__Supplied material__.
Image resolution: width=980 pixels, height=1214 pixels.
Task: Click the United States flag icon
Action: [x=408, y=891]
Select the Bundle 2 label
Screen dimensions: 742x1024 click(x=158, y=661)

...

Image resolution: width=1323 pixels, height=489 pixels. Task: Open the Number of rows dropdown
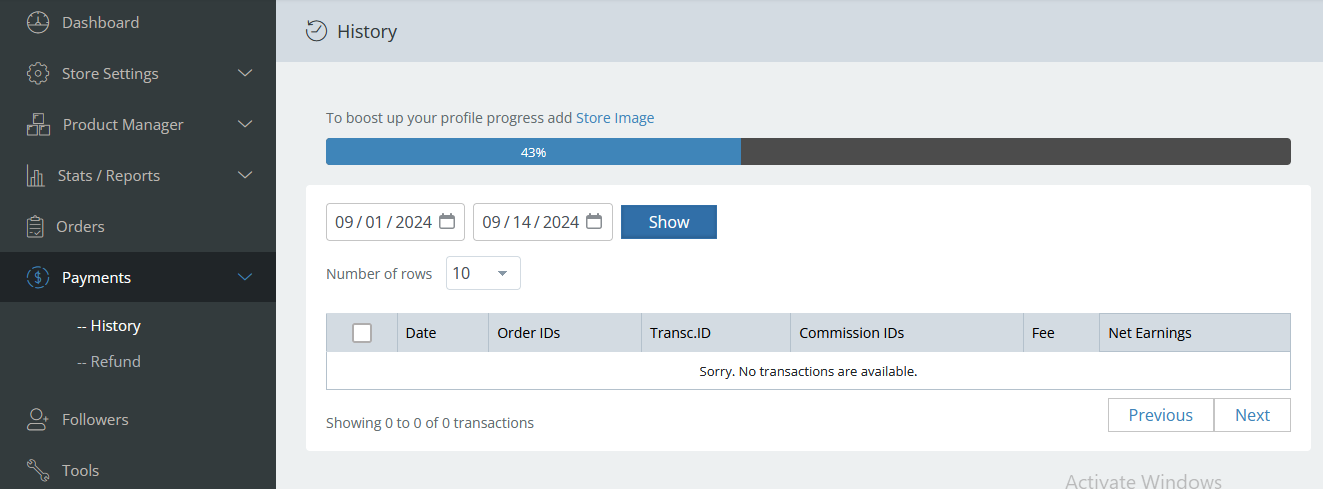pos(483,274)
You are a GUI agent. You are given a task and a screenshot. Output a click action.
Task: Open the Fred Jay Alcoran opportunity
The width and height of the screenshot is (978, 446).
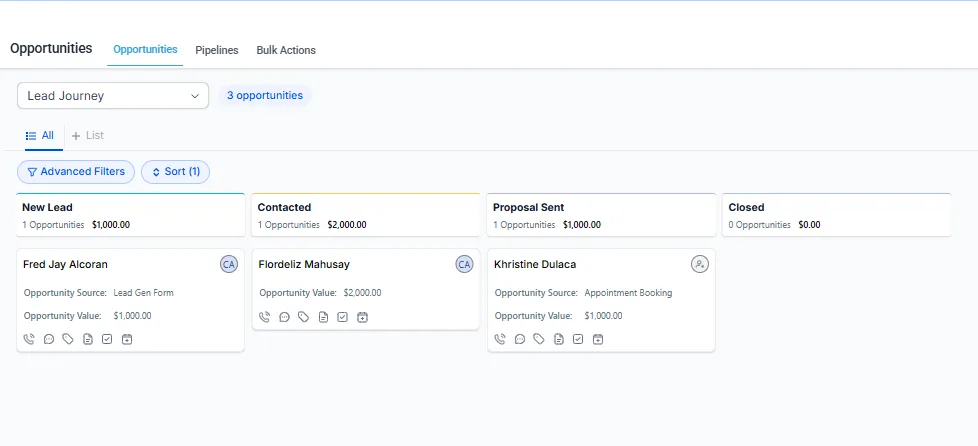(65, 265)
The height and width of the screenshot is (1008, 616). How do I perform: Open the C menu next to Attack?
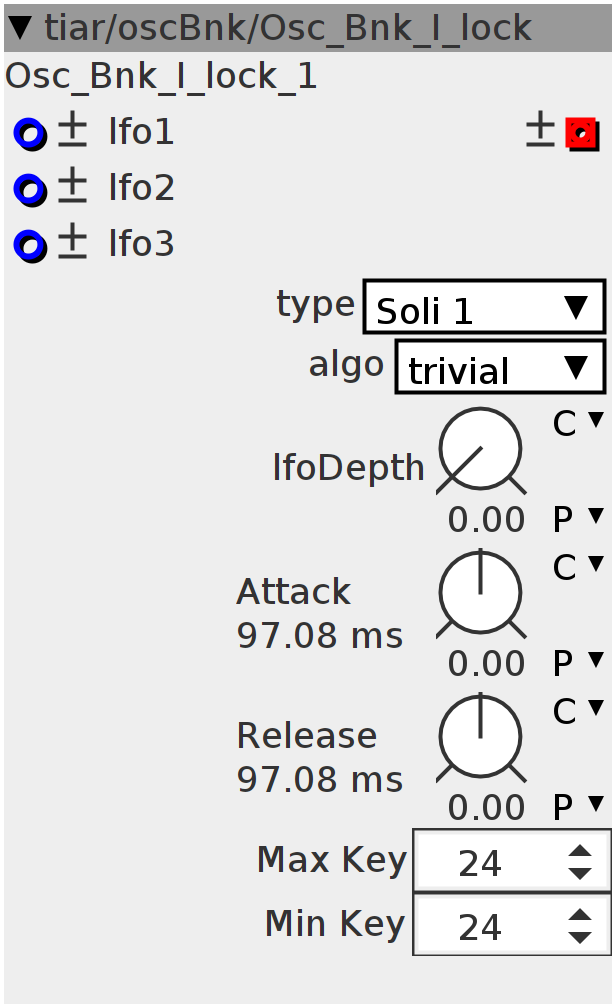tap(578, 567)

__Required task__.
Copy the entries from the line containing "Image resolution: width=1323" through the line containing "pos(483,274)", word for word, leaving out the pictures.

__Answer below__.
Image resolution: width=1323 pixels, height=489 pixels. Task: Open the Number of rows dropdown
pos(483,274)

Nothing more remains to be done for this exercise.